**PROMPT**
Beginning with the line that holds "Instruction: Click carousel", output every remaining line of the material below exactly, and include none of the pictures.
******
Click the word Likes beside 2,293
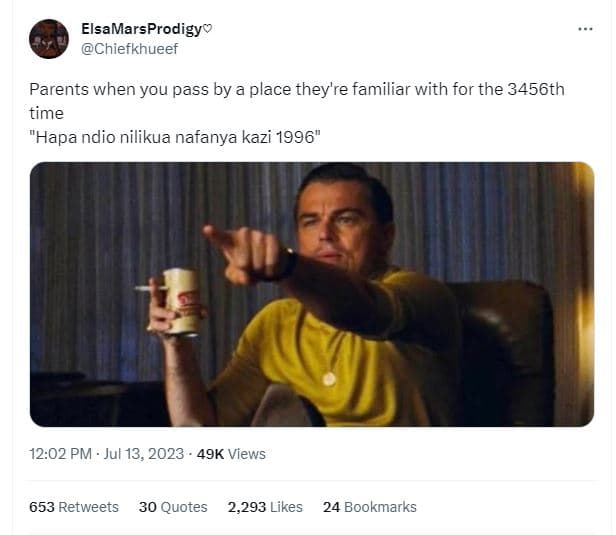This screenshot has width=616, height=535. click(x=286, y=507)
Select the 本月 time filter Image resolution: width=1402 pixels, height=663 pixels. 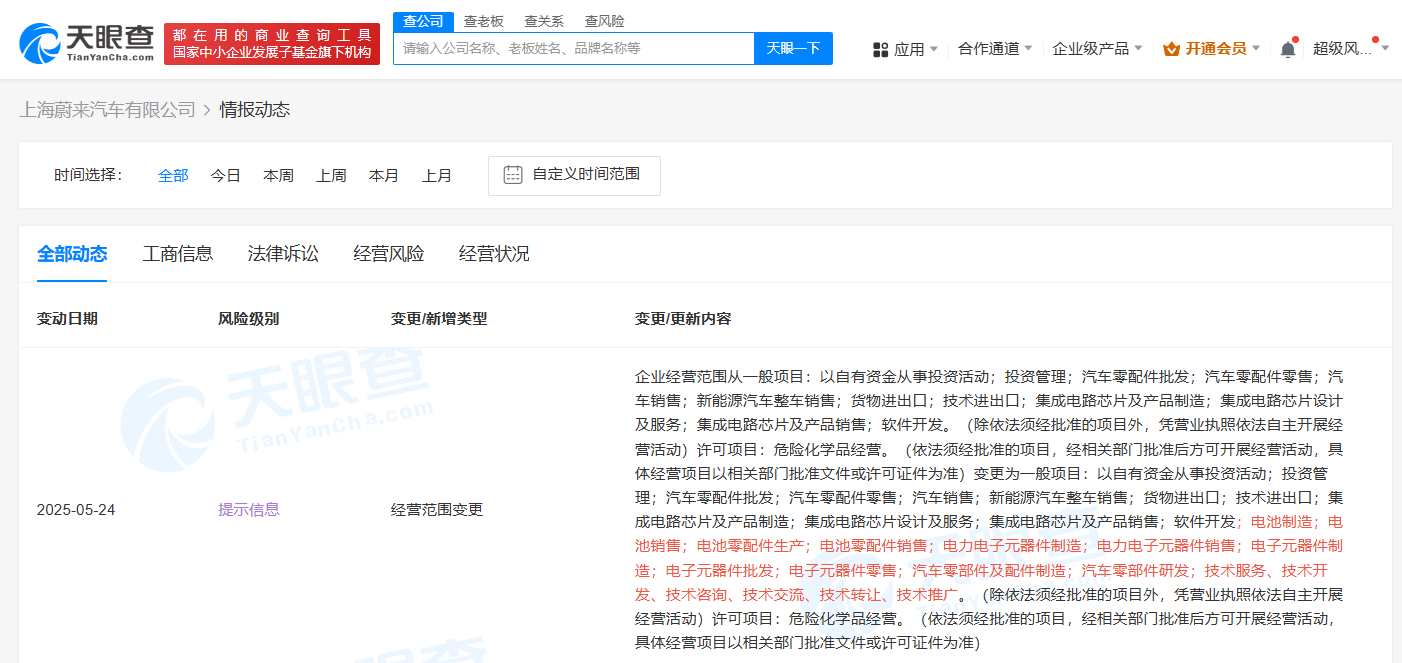click(x=384, y=176)
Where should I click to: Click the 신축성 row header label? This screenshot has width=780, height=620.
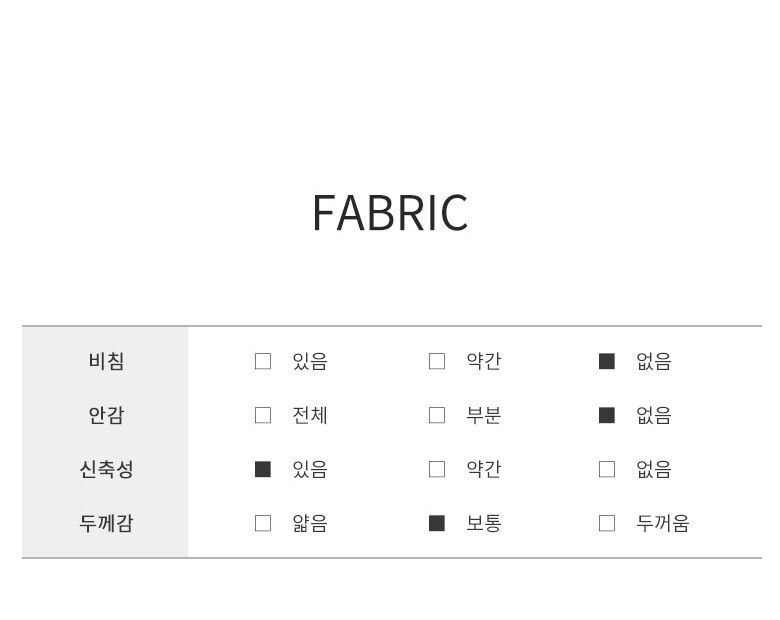click(x=106, y=469)
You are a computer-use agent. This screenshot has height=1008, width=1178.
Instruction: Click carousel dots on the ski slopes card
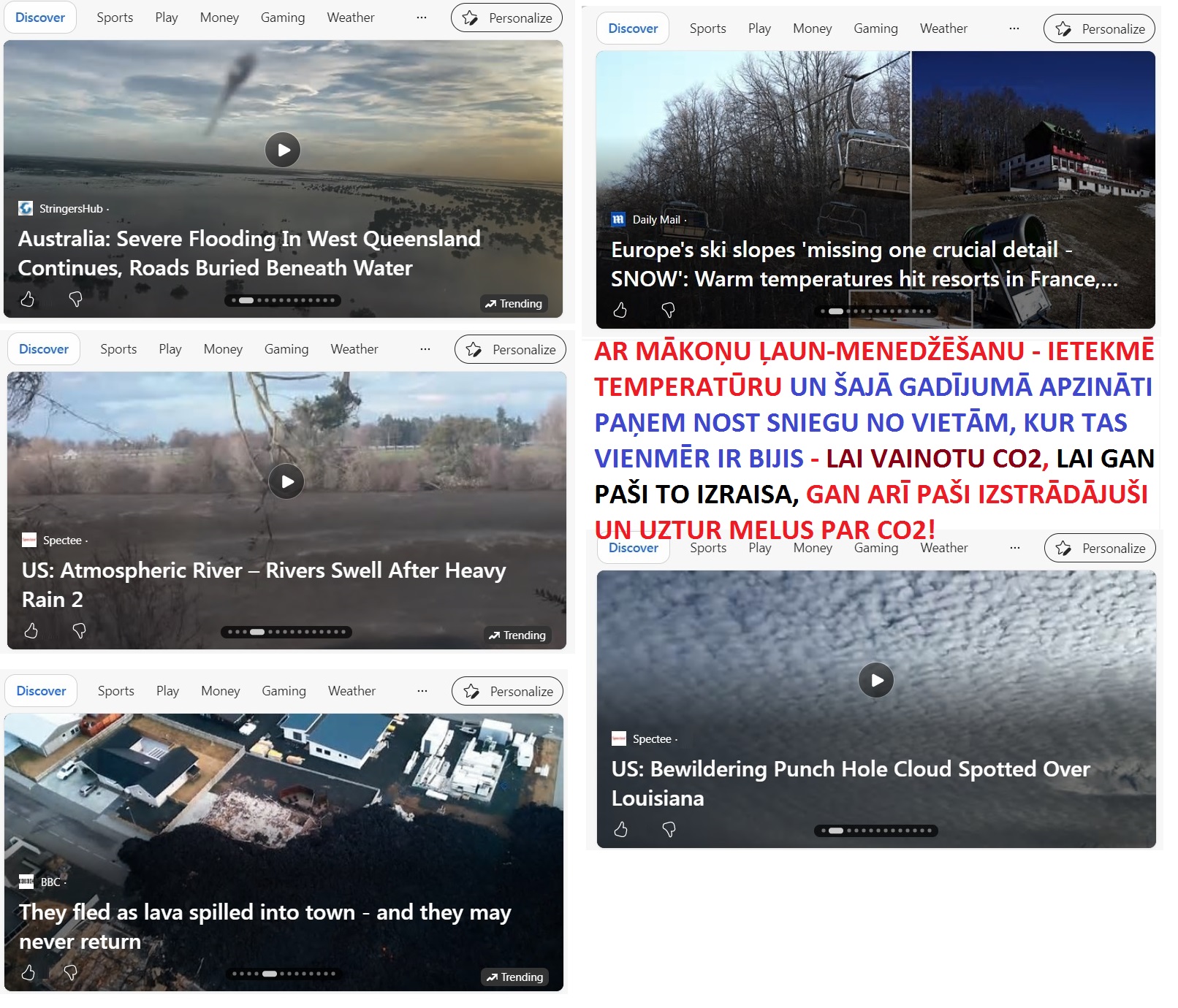click(876, 311)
******
**OUTPUT**
Instruction: Click carousel dots on the ski slopes card
click(876, 311)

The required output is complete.